[Dataset entries]
________
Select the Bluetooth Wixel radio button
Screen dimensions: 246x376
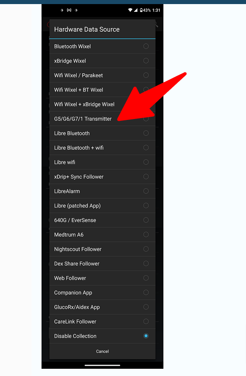[146, 46]
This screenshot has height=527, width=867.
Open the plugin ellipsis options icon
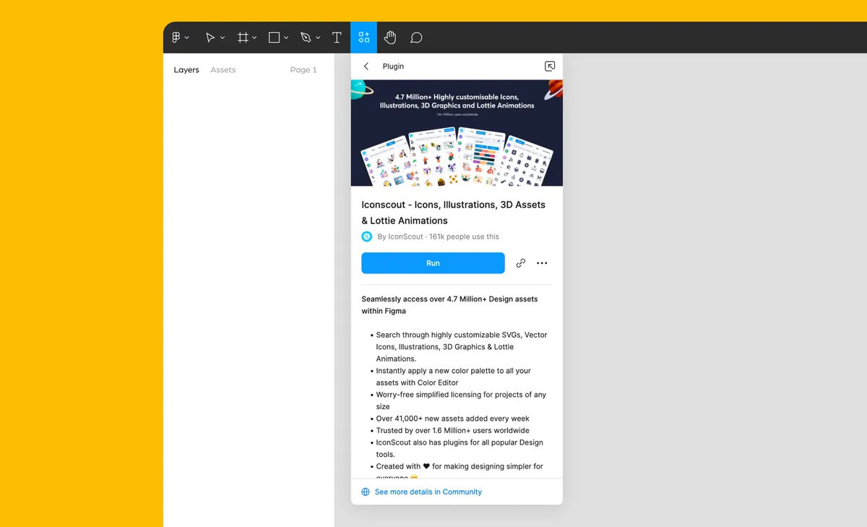coord(542,262)
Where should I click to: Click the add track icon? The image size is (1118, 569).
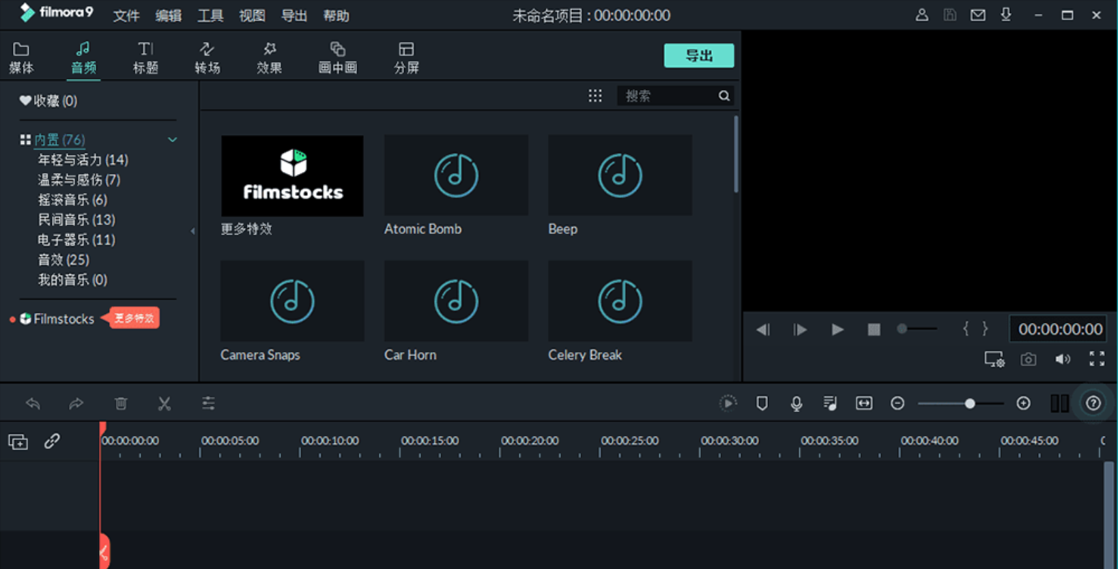(18, 442)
________
=== Problem requirements ===
Each entry above is to be restated exactly, without its images.

=== Result of this exercise ===
Select the Bluetooth Wixel radio button
Screen dimensions: 246x376
[146, 46]
This screenshot has height=527, width=867.
Open the plugin ellipsis options icon
coord(542,262)
Where should I click to: Click the add track icon? The image size is (1118, 569).
(18, 442)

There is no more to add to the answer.